== EXTRACTED RECORDS

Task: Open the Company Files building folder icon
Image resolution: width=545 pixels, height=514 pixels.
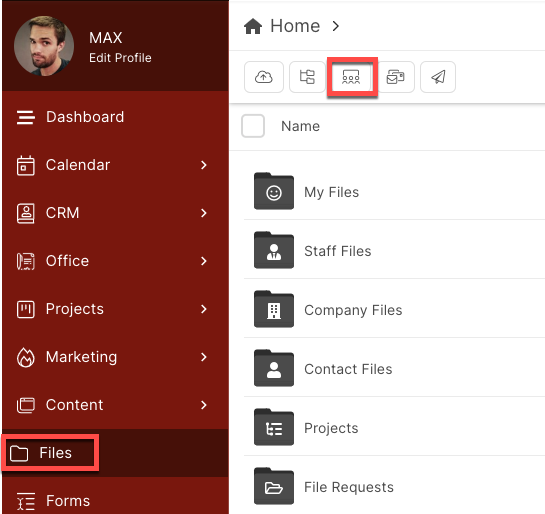Action: coord(274,309)
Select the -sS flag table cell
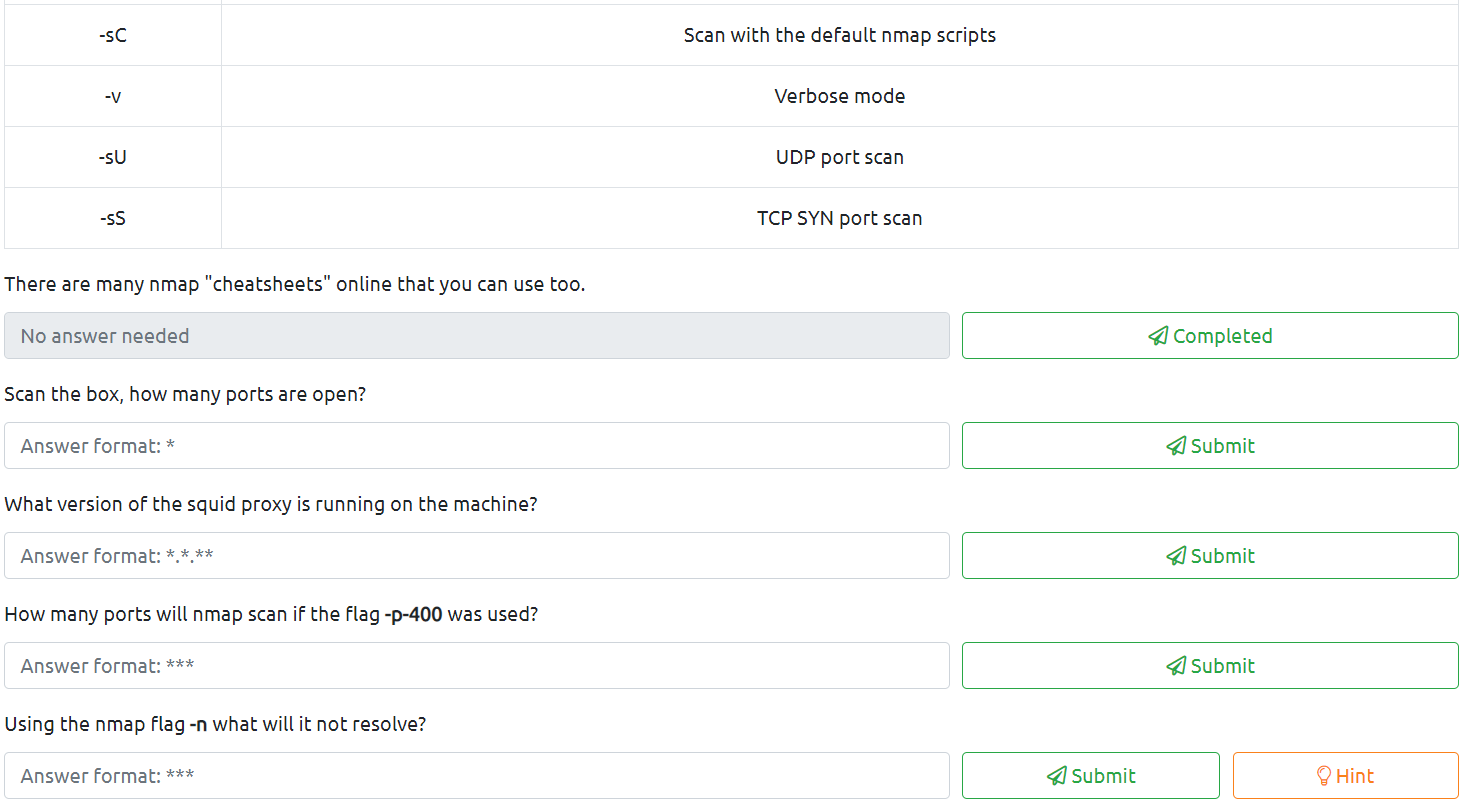 [113, 218]
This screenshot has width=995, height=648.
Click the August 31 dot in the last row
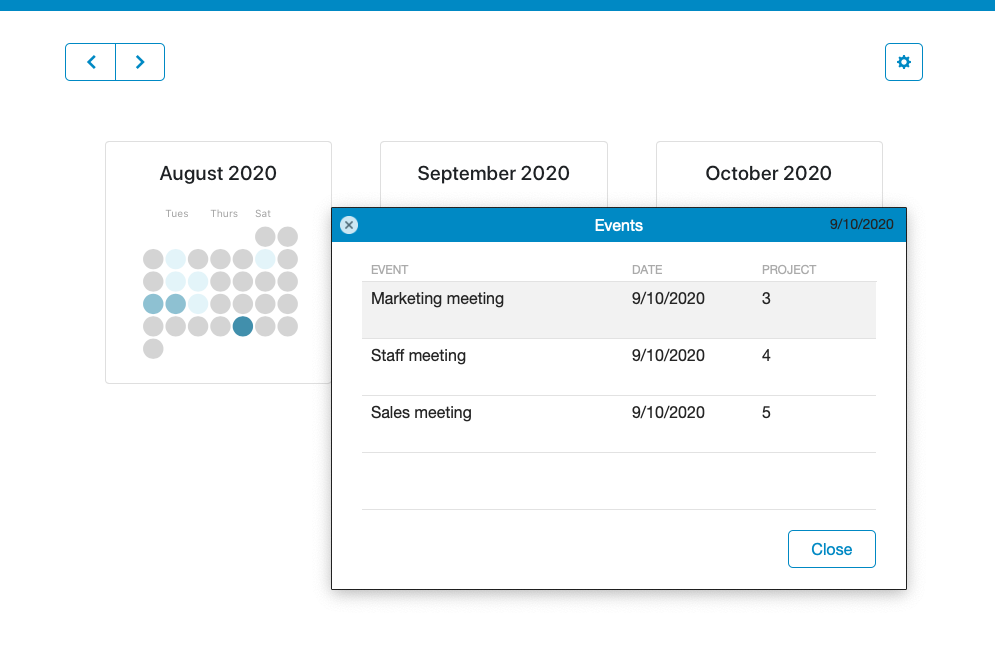coord(153,348)
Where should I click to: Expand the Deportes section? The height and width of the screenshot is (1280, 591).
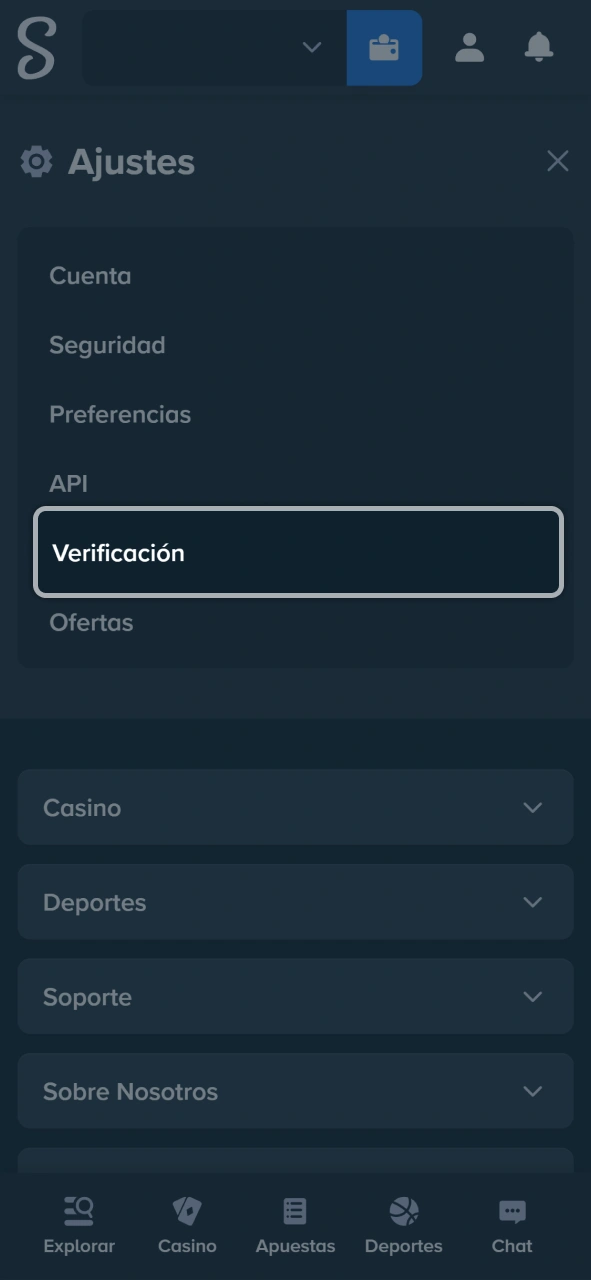pyautogui.click(x=295, y=901)
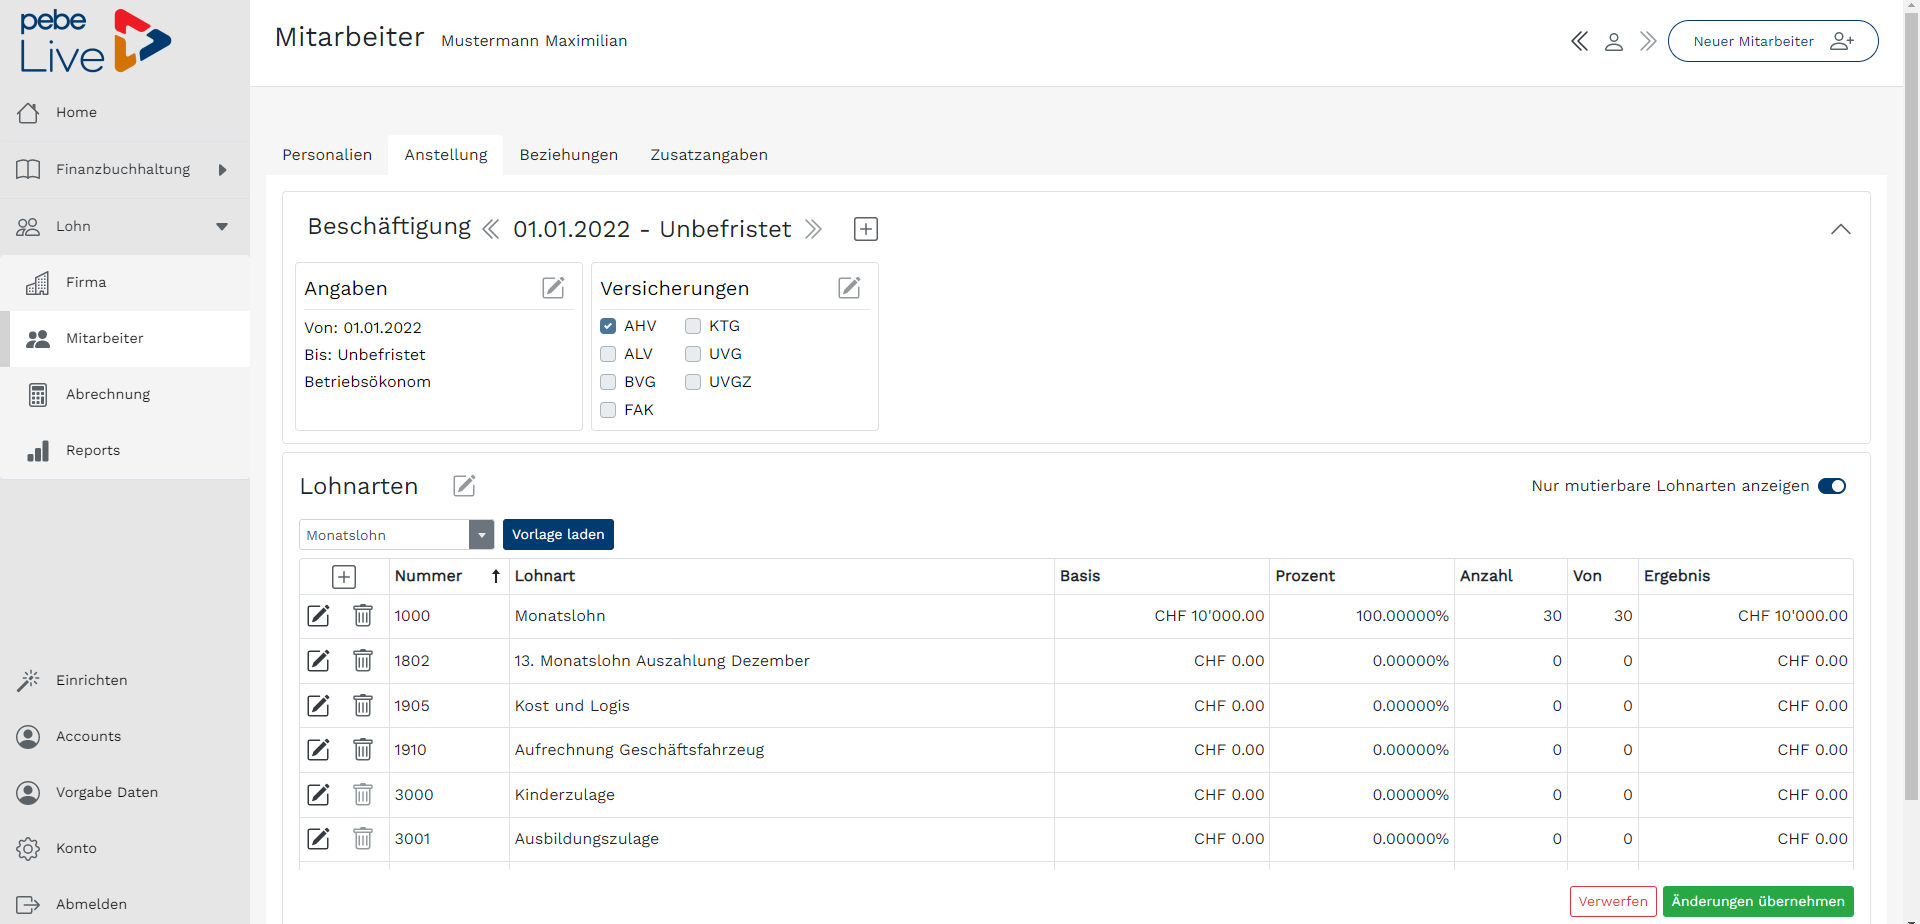Add a new Lohnart row
This screenshot has width=1920, height=924.
click(x=344, y=577)
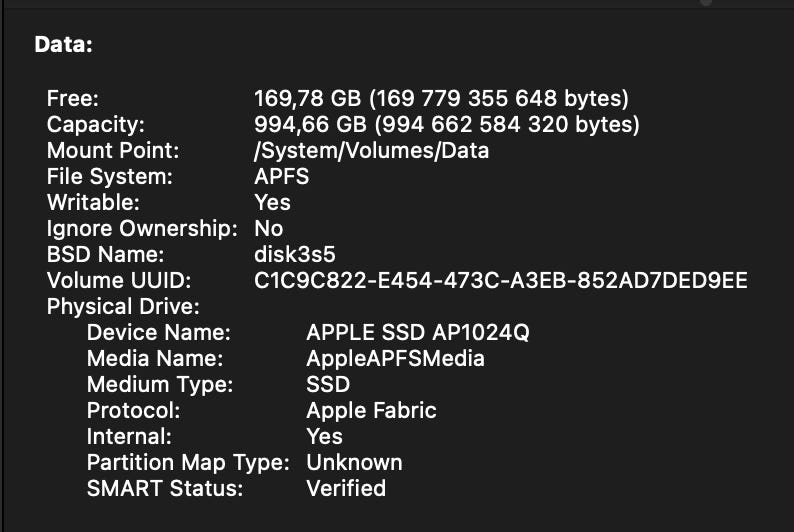Click the AppleAPFSMedia media name
Screen dimensions: 794x532
[x=395, y=358]
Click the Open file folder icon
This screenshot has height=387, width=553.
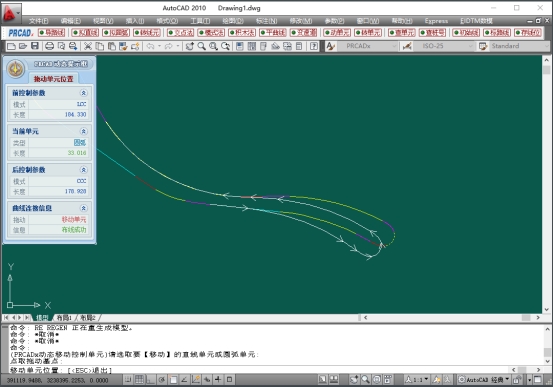click(x=23, y=46)
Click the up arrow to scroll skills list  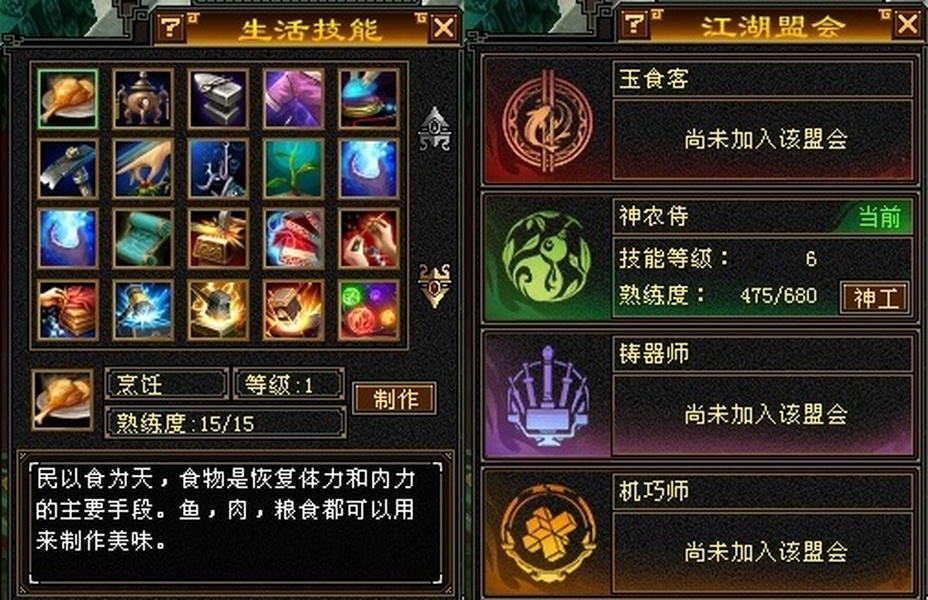tap(434, 129)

====

All lines in the entries above that include "Open" should be found and copied.

▸ RESULT OF THIS EXERCISE:
Task: Open the Company Files building folder icon
Click the Open file folder icon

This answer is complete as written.